Jakarta – Otoritas Jasa Keuangan (OJK) telah menyelesaikan penyidikan tindak pidana pasar modal terkait transaksi semu atau menyesatkan atas perdagangan saham PT Sriwahana Adityakarta Tbk (SWAT). Berkas perkara tersebut telah dilimpahkan kepada Jaksa Penuntut Umum dan dinyatakan lengkap (P-21).
Perkara tindak pidana pasar modal ini terjadi pada periode Juni hingga Juli 2018. Dalam kasus tersebut, para tersangka diduga bersekongkol melakukan transaksi saham SWAT dengan memanfaatkan rekening efek pihak nominee melalui sembilan perusahaan efek. Praktik tersebut menciptakan gambaran semu mengenai harga saham SWAT di Pasar Reguler.
Transaksi melalui rekening nominee tersebut mengakibatkan pertemuan transaksi sebanyak 60.121 kali atau sekitar 10 persen dari total transaksi, dengan volume mencapai 639.778.200 saham atau 14,7 persen, serta nilai transaksi sebesar Rp230,89 miliar atau 13,3 persen. Pola transaksi dilakukan melalui dominasi transaksi, pertemuan transaksi, inisiator beli untuk menaikkan harga, serta pola buying market impact pada periode 8 Juni hingga 5 Juli 2018.
Atas perbuatan tersebut, Penyidik OJK menyimpulkan telah terjadi tindak pidana pasar modal sebagaimana diatur dalam Pasal 91 dan/atau Pasal 92 juncto Pasal 104 Undang-Undang Nomor 8 Tahun 1995 tentang Pasar Modal. Pelanggaran ini diancam pidana penjara paling lama 10 tahun dan denda maksimal Rp15 miliar.
Sebagai tindak lanjut, pada Selasa (13/1), Penyidik OJK telah melaksanakan Tahap II berupa penyerahan tersangka dan barang bukti kepada Kejaksaan Negeri Boyolali.

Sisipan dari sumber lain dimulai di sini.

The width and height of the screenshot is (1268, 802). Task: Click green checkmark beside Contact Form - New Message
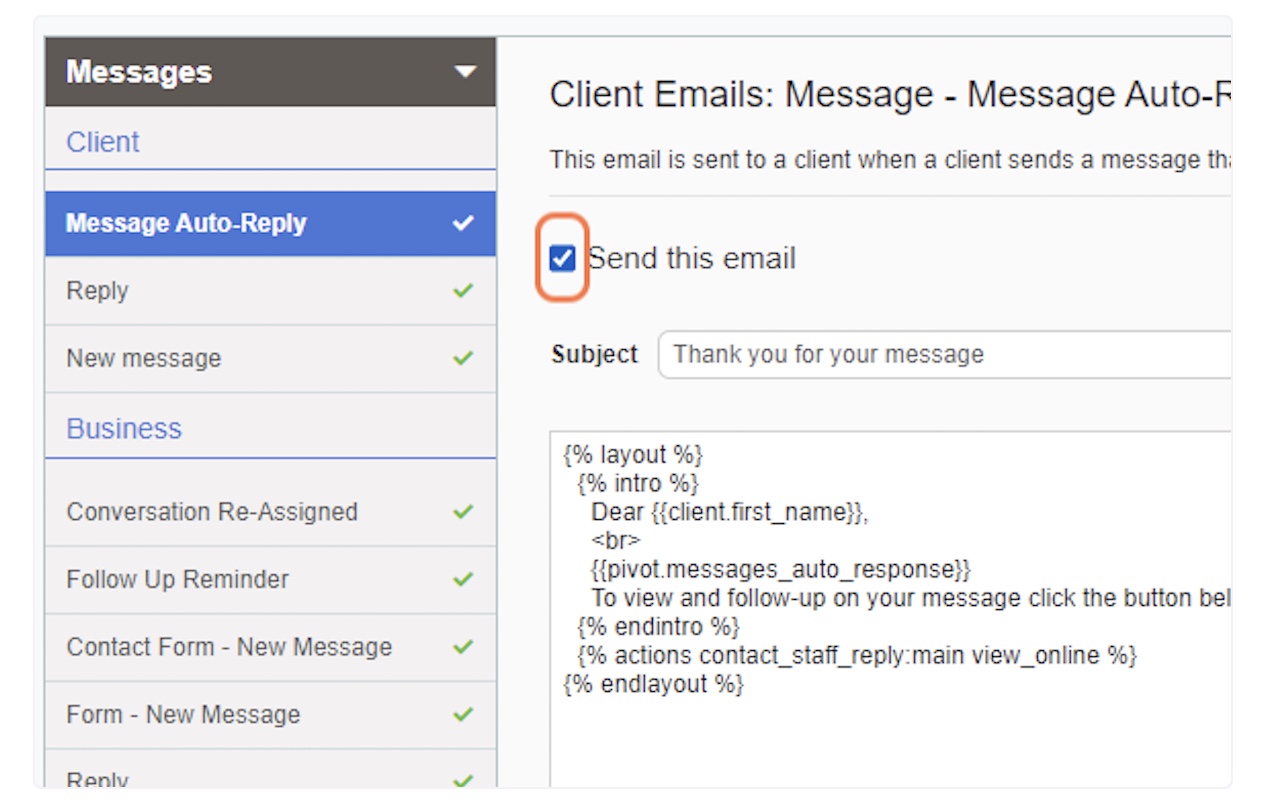462,647
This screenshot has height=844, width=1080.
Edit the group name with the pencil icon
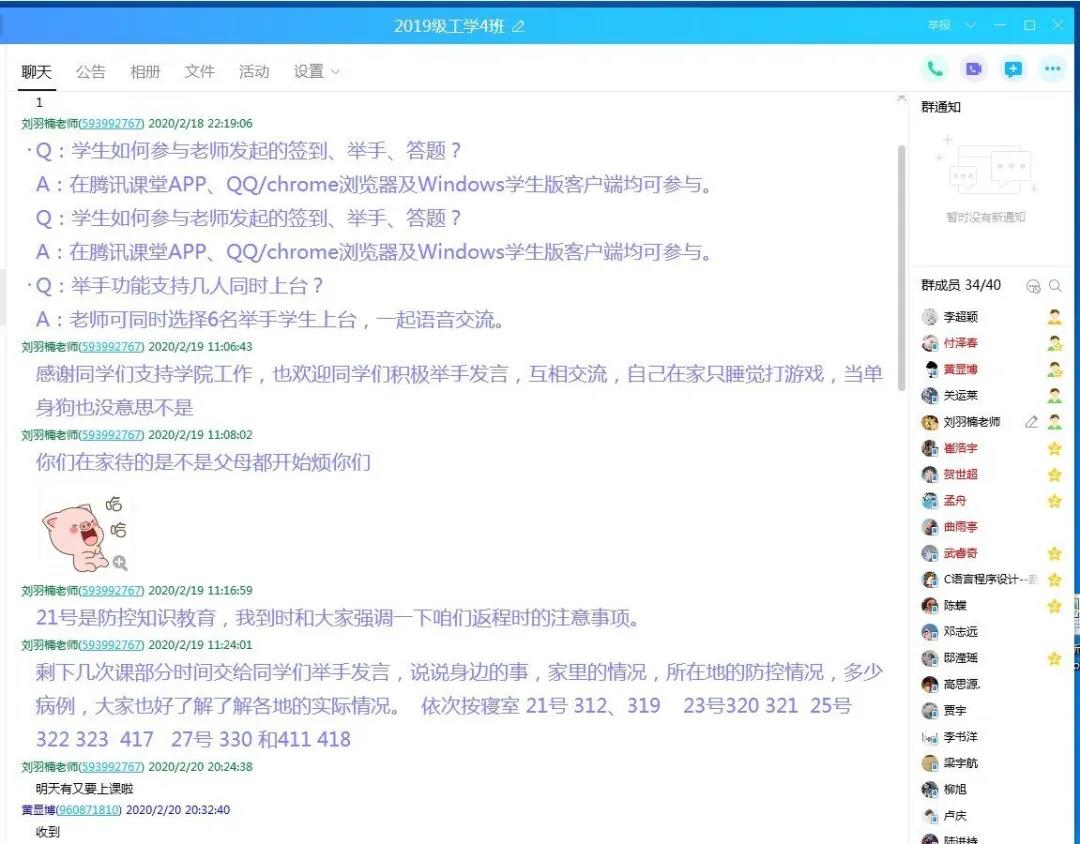518,26
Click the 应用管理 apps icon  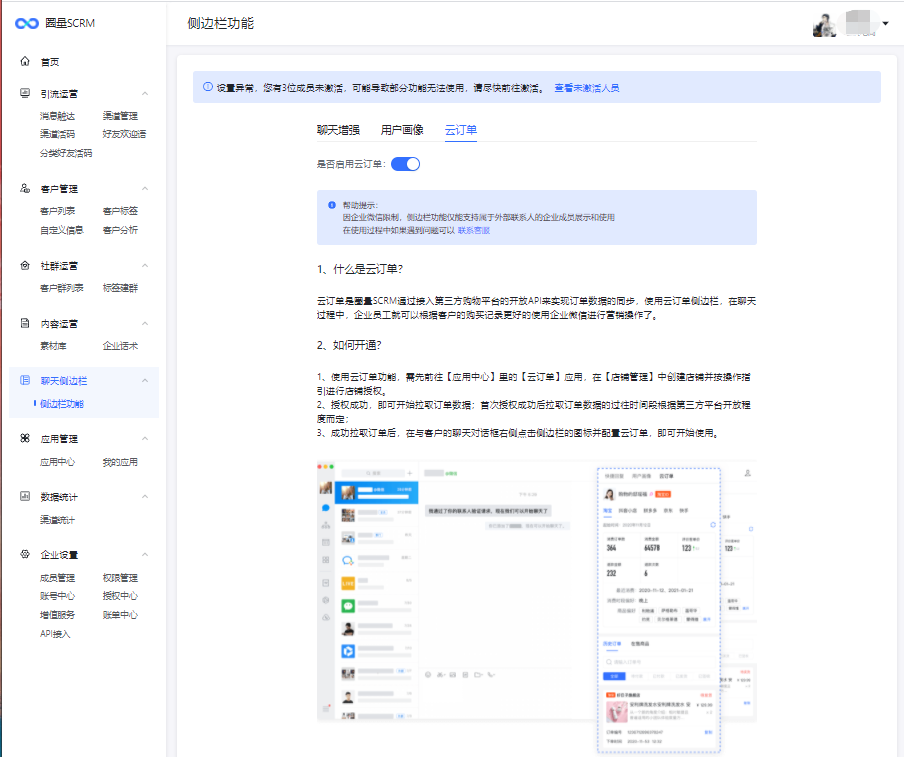pos(25,439)
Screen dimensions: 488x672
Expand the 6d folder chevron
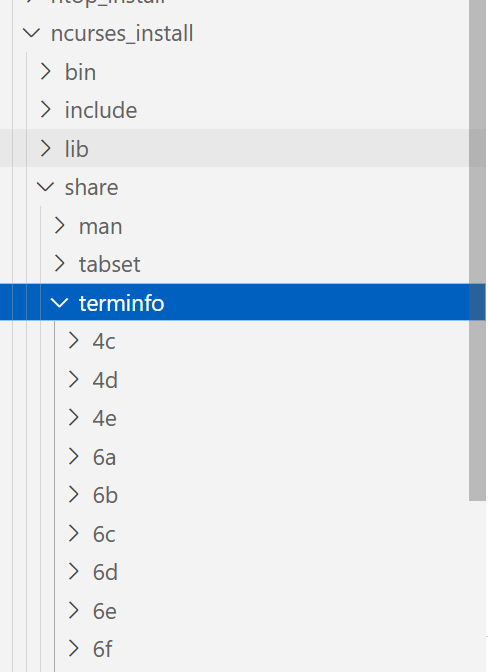[x=74, y=572]
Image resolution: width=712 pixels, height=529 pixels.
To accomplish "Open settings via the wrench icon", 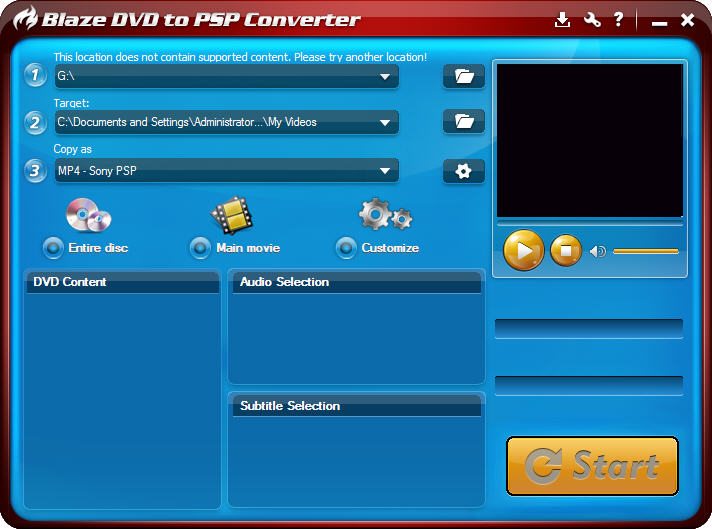I will (x=592, y=19).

Dalam penanganan tindak pidana di sektor jasa keuangan, OJK terus berkoordinasi dan bekerja sama dengan aparat penegak hukum, khususnya Kejaksaan dan Kepolisian, guna memastikan proses penegakan hukum berjalan secara profesional, transparan, dan akuntabel.
OJK menegaskan komitmennya untuk melakukan penegakan hukum secara tegas dan berkelanjutan terhadap setiap pelanggaran di sektor jasa keuangan sebagai upaya menjaga integritas pasar modal serta melindungi investor dan masyarakat.